Aufgabe.
Kopiere aus dem Urteilstext wortgetreu den Teil, der bei den Worten „OLG Dresden (Urteil“ beginnt und nach den Worten „v. 4.4.2003 aufgehoben.“ endet.

Zitierter Abschnitt.
Leitsatz (amtlich)

Ein Grundurteil darf, sofern ein Anspruch nach Grund und Höhe streitig ist, nur dann ergehen, wenn alle Fragen, die zum Grund des Anspruchs gehören, erledigt sind und nach dem Sach- und Streitstand zumindest wahrscheinlich ist, dass der Anspruch in irgendeiner Höhe besteht. Diese Voraussetzungen sind nicht erfüllt, wenn der beklagten Partei bei Urteilserlass im Beschlusswege die Möglichkeit eingeräumt wird, zu bislang nicht schlüssigen Gegenforderungen ergänzend vorzutragen, die in ihrer Gesamthöhe die Klageforderung übersteigen.

 

Normenkette

ZPO § 304

 

Verfahrensgang

OLG Dresden (Urteil vom 04.04.2003; Aktenzeichen 7 U 1308/02, LG Dresden)

 

Tenor

Auf die Revision der Beklagten wird das Grundurteil des 7. Zivilsenats des OLG Dresden v. 4.4.2003 aufgehoben.

Die Sache wird zur neuen Verhandlung und Entscheidung, auch über die Kosten des Revisionsverfahrens, an das Berufungsgericht zurückverwiesen.

Von Rechts wegen

 

Tatbestand

Der Kläger nimmt die Beklagte auf Auszahlung eines Gewinnanteils aus der Vermarktung eines sanierungsbedürftigen Grundstücks in D. in Anspruch.

Angezeigte Daten.
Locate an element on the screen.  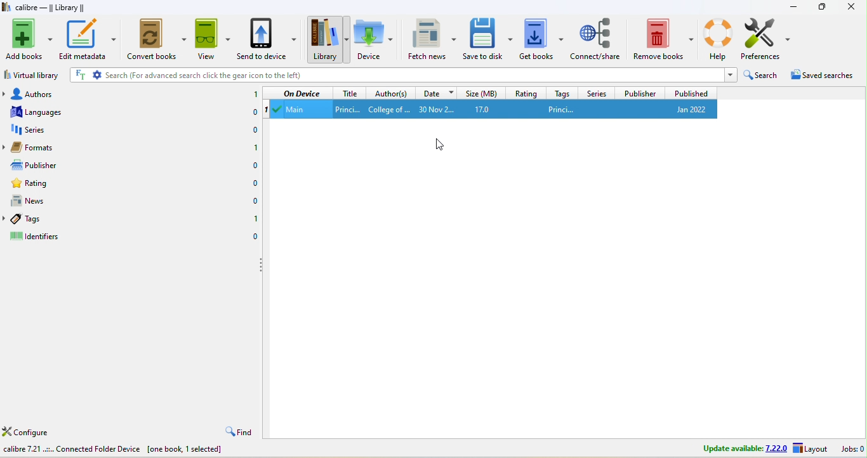
minimize is located at coordinates (794, 6).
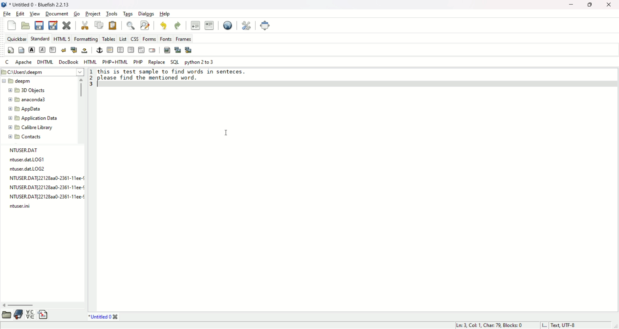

Ausgabe.
OLG Dresden (Urteil vom 04.04.2003; Aktenzeichen 7 U 1308/02, LG Dresden)

 

Tenor

Auf die Revision der Beklagten wird das Grundurteil des 7. Zivilsenats des OLG Dresden v. 4.4.2003 aufgehoben.